But then your real question is: "How can I set the permissions so users in group X can run it"?  That's rather easy.  Say user "adam" has written a program that should be executable by everyone in the group "animals": First, change the ownership of the executable itself to be in the desired group (with `chgrp animals /home/adam/bin/ourtool`), and then change the permissions of that program so it is readable and executable by anyone in that group, for example with `chmod u+rwx,g+rx-w,o-rwx /home/adam/bin/ourtool`.  Now adam (the owner) can read,write and execute the file.  Others in the animal groups can read and execute, but not write.  And others (who are neither adam nor in the animals group) can do nothing, not read, write or execute.  Except obviously root can do whatever she likes.  Oh, and to make life easier, you should also make sure that all directories in the chain /home/adam/bin are readable and executable to the animals group (that's not strictly necessary, but let's keep things simple).

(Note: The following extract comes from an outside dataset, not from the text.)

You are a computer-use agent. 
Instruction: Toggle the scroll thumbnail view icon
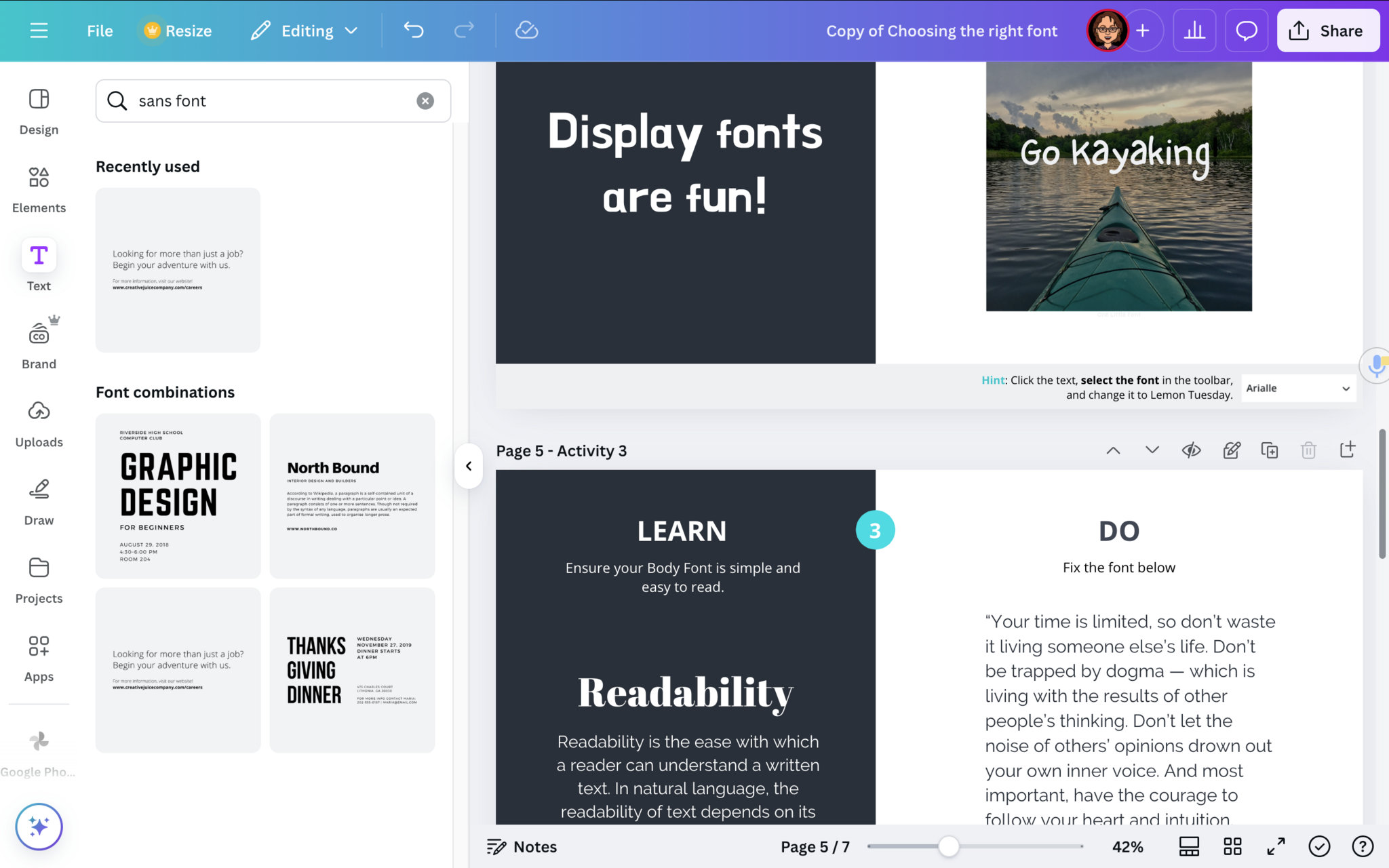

So, to summarize: To implement this kind of thing, you have two options.  You can use the existing user/group infrastructure and mark the executable by group.  Or you can implement authorization checking inside the program, and do a reasonable thing.

Style remark (sorry, I have to add anecdotes or philosophical remarks): Having a program that *silently* changes its behavior depending on who is running it is a very bad idea.  It makes debugging when things don't work very hard.  I would definitely implement this to print very clear messages when the program is deliberately not doing its job.


----------



## bcomputerguy (Jan 8, 2018)

ralphbsz said:


> "Won't do anything" ???  Without error messages ???
> I don't think that's possible purely based on permissions.  If a file exists, but is not readable and executable, and someone tries to execute it, they will get an error message.  Usually, it will be "Permission denied".  In a nutshell, the permission system (the nine bits the control the RWX settings for owner, group and user) only controls whether a file can be executed or not; it can not change the behavior of the executed program.  (Note that I'm using the words "file" and "program" interchangeable here, assuming that ultimately any file can be executed, because it might be a script.  That's glossing over some important details like executable format.  Also, above I wrote "readable and executable", and that also glosses over important details).
> 
> I think what you described is a program that when run by a user who is not authorized will run, but not do its job.  When run by an authorized user, it will do its job.  Such a program can be written, and it's actually rather easy to do as a shell script.  Assume 1234 is the user ID of the authorized party, and 5678 is the group ID of the authorized group:
> ...



Thanks for the info.

I'd just prefer to use the built in permissions since that's less headaches.

Typically these issue pop up around programs that needs to access devices;
I ran into this trying to access usb device; a printer for example.

running XSane it'll say no devices found but sudo XSane finds the printer.

Things like that can be a bit annoying but it's happened so many times I typically
try to use sudo before I go looking elsewhere.

Maybe the ports can make note of that or something, I'm not sure how to fix it
other than testing if sudo works, then creating groups and adding users to that group.


----------



## phoenix (Jan 10, 2018)

For the XSane issue, it's not the permissions on the binary that's the issue, but permissions on the device node under /dev: it's probably missing read access for the group(s) you are in, or doesn't have read access for "other".  Fix that (via /etc/devfs.rules) and you shouldn't need to run XSane as root.


----------